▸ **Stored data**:
+++

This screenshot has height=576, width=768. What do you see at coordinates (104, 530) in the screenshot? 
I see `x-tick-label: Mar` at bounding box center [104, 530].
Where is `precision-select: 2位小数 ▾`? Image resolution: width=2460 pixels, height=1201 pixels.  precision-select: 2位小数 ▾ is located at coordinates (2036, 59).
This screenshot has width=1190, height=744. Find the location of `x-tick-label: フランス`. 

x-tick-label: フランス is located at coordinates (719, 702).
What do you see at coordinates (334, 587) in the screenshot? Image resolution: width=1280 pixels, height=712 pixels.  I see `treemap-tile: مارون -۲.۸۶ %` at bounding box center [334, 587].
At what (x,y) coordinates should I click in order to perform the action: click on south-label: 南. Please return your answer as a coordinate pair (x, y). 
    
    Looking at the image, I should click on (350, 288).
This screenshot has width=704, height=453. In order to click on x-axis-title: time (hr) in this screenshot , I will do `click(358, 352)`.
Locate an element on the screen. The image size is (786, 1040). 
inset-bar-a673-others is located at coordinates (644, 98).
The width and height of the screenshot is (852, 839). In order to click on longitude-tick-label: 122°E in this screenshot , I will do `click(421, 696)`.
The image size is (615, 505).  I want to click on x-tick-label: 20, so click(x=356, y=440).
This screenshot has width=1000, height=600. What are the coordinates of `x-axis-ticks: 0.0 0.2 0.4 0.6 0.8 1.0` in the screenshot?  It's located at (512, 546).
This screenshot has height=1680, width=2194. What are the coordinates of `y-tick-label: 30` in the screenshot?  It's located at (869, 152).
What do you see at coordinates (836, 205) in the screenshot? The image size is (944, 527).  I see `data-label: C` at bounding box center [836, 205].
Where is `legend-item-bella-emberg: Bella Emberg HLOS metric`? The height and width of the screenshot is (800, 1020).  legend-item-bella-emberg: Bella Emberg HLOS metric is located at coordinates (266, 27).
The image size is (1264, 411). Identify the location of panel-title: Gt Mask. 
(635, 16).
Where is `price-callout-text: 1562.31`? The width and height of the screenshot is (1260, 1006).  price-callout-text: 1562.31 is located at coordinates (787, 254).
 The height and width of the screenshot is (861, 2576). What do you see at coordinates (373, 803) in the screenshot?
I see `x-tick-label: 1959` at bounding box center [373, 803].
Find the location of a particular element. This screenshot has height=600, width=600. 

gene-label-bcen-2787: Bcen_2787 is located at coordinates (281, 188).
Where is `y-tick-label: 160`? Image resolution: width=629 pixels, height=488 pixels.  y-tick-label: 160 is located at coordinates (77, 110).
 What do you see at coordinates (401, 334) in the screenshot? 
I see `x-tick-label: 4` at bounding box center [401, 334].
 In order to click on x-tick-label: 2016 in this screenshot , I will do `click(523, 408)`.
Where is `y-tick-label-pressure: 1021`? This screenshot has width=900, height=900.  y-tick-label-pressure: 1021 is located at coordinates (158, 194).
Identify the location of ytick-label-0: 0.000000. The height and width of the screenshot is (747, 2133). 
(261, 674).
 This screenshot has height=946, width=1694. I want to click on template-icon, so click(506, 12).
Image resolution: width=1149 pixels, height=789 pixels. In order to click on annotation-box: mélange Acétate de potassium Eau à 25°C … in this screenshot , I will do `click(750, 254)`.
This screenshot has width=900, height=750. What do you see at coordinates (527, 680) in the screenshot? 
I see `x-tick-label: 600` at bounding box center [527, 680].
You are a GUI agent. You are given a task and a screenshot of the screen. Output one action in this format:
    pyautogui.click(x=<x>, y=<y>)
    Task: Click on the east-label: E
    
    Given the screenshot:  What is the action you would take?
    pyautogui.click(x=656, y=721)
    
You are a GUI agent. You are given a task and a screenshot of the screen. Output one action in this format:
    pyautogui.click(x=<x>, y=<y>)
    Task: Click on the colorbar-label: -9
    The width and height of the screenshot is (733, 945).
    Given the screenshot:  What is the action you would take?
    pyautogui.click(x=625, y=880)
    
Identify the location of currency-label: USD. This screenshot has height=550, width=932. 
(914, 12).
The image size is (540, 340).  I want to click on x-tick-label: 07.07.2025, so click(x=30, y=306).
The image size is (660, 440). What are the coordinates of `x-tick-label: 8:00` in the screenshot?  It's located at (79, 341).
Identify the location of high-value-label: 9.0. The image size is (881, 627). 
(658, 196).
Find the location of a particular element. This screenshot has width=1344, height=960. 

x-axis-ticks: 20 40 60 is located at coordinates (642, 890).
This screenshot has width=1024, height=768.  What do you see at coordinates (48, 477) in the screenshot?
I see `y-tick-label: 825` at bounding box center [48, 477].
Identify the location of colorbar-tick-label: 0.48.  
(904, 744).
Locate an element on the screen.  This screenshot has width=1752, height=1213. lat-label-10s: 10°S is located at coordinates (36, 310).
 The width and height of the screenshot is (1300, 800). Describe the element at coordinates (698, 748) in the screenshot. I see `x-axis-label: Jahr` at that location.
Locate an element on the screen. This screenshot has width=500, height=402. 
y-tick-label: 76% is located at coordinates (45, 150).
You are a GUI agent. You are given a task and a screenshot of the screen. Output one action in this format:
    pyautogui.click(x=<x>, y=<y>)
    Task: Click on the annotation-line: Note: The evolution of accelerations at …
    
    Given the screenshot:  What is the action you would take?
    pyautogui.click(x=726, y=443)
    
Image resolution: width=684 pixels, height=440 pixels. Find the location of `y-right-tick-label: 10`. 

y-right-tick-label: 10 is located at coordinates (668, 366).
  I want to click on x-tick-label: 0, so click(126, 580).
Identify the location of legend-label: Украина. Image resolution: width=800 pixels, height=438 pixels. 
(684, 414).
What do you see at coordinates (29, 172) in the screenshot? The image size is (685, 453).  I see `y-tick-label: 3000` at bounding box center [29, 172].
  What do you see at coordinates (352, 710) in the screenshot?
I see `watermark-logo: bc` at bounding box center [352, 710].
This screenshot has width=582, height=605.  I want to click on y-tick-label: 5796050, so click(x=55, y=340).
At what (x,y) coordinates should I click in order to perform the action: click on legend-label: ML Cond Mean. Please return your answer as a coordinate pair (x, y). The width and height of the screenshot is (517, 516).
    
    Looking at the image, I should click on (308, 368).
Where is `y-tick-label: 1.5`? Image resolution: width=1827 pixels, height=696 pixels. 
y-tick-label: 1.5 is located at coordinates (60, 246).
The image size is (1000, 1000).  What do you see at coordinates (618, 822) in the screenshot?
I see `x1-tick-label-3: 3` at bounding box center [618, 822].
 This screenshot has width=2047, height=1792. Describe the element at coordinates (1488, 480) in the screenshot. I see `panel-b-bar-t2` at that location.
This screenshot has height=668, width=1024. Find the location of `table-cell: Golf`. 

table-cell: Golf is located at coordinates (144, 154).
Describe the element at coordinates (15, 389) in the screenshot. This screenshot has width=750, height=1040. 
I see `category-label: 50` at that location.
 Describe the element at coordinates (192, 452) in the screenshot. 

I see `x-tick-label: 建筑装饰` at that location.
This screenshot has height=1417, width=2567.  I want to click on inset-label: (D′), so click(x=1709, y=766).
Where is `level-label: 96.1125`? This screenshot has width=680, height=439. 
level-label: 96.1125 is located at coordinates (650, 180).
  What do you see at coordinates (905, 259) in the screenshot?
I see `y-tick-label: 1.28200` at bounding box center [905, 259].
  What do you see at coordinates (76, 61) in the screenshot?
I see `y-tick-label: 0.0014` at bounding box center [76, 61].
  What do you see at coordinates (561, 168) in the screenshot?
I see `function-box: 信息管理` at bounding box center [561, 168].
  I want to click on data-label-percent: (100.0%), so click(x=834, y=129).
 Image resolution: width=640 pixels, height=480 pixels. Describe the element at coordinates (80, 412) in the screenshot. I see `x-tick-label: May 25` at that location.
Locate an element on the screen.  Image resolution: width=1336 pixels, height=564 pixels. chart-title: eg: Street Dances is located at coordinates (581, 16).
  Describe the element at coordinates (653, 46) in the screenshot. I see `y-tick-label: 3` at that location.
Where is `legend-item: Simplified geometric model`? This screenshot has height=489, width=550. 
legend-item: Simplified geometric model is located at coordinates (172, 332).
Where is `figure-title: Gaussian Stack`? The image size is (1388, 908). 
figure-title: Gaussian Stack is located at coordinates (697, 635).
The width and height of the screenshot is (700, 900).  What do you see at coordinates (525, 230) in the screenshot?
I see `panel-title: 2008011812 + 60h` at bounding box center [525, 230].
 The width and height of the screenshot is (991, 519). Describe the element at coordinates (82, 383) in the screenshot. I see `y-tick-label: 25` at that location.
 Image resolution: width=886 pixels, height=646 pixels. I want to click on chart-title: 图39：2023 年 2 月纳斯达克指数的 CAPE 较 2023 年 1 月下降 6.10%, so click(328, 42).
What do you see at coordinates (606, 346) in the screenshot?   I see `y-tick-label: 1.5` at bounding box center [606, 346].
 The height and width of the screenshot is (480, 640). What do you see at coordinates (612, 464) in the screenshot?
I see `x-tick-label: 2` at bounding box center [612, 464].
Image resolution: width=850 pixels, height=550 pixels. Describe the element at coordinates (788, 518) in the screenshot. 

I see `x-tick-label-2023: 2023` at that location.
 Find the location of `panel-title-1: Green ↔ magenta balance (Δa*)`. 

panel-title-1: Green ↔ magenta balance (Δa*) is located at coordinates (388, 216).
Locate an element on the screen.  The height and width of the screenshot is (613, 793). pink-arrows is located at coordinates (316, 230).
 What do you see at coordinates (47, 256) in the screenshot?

+++

▸ **Task details**: Rewrite these records as a Markdown table with a Row column for the row number and a Line column for the line, leaving out blank lines. Begin at the line that contains "What do you see at coordinates (836, 205)" and stop after the line that contains "center [401, 334].".

▸ **The answer**:
| Row | Line |
|---|---|
| 1 | What do you see at coordinates (836, 205) in the screenshot? The image size is (944, 527).  I see `data-label: C` at bounding box center [836, 205]. |
| 2 | Where is `legend-item-bella-emberg: Bella Emberg HLOS metric`? The height and width of the screenshot is (800, 1020).  legend-item-bella-emberg: Bella Emberg HLOS metric is located at coordinates (266, 27). |
| 3 | The image size is (1264, 411). Identify the location of panel-title: Gt Mask.  |
| 4 | (635, 16). |
| 5 | Where is `price-callout-text: 1562.31`? The width and height of the screenshot is (1260, 1006).  price-callout-text: 1562.31 is located at coordinates (787, 254). |
| 6 |  The height and width of the screenshot is (861, 2576). What do you see at coordinates (373, 803) in the screenshot? |
| 7 | I see `x-tick-label: 1959` at bounding box center [373, 803]. |
| 8 | Find the location of a particular element. This screenshot has height=600, width=600.  |
| 9 | gene-label-bcen-2787: Bcen_2787 is located at coordinates (281, 188). |
| 10 | Where is `y-tick-label: 160`? Image resolution: width=629 pixels, height=488 pixels.  y-tick-label: 160 is located at coordinates (77, 110). |
| 11 |  What do you see at coordinates (401, 334) in the screenshot?  |
| 12 | I see `x-tick-label: 4` at bounding box center [401, 334]. |